This post was originally written by Marten Terpstra at the Plexxi blog.
This week, Ivan Pepelnjak wrote an article describing queueing in today’s ethernet switches. He walks through FIFO queueing, on to Class Based Queueing to Virtual Output Queueing in line card based switches. It is a very nicely written article explaining the basics of queueing mechanisms and how they are used in ethernet switches (and routers alike). I blatantly took Ivan’s post title to create my own.
Throughout the packet processing in a switch, a packet that has arrived is placed in the switching hardware buffer memory. For most single chip 10GbE ToR switches there is very little buffer memory. Depending on which of few vendors is used, the amount of buffer memory is typically somewhere between 8 and 12 Mbytes. Yes, that’s all. 12 Mbytes is the equivalent of running a single 10GbE interface for about 100 milliseconds. On a 96 port ToR switch, that is the equivalent of about 1 millisecond worth of traffic if each interface was running full out. And on these switches, this buffer memory is shared among all interfaces.
The queues that Ivan describes essentially hold pointers to the packets that have been placed in buffer memory. More buffer memory means the ability to support more queues, or longer queues. As Ivan mentioned, the whole point of queuing is the management of packets when too much traffic is attempting to leave an egress interface. It protects against momentary bursts of traffic, by slowing things down.
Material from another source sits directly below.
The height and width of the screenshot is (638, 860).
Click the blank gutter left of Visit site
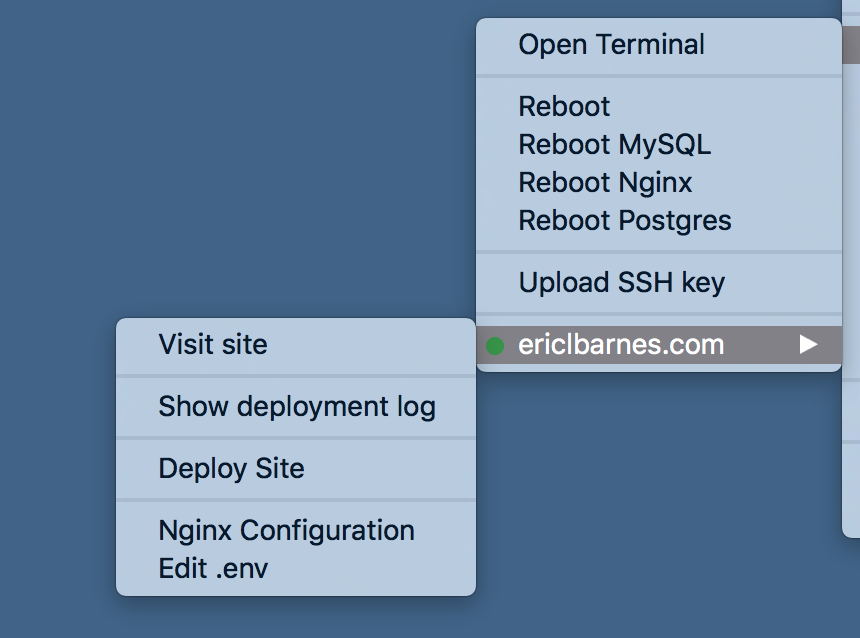pos(137,345)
Which brings us to the first impact of queueing, delay. Every time a packet gets queued, it needs to wait until the packets ahead of it have been transmitted. A 1Kbyte packet takes over 800ns to transmit on 10GbE. If there are only a handful of these sized packets ahead of you, you’ll be waiting 4 microseconds before it’s your turn. If this handful are jumbo packets, you will have to wait 35 microseconds. Think about that against the switch latency discussions. Big buffers may sounds good at first, because it means you can withstand more bursts of traffic, but the size of the buffer directly impacts the delay through a switch under load. And with big buffers goes low latency switching.
Any time a switch needs to make a queueing decision, it makes a priority decision based on the policy you have instructed it with. The amount of queues, the de-queueing strategy, the depth of the queues, drop priority, and everything else associated with queueing creates a “one packet is more important than another” choice.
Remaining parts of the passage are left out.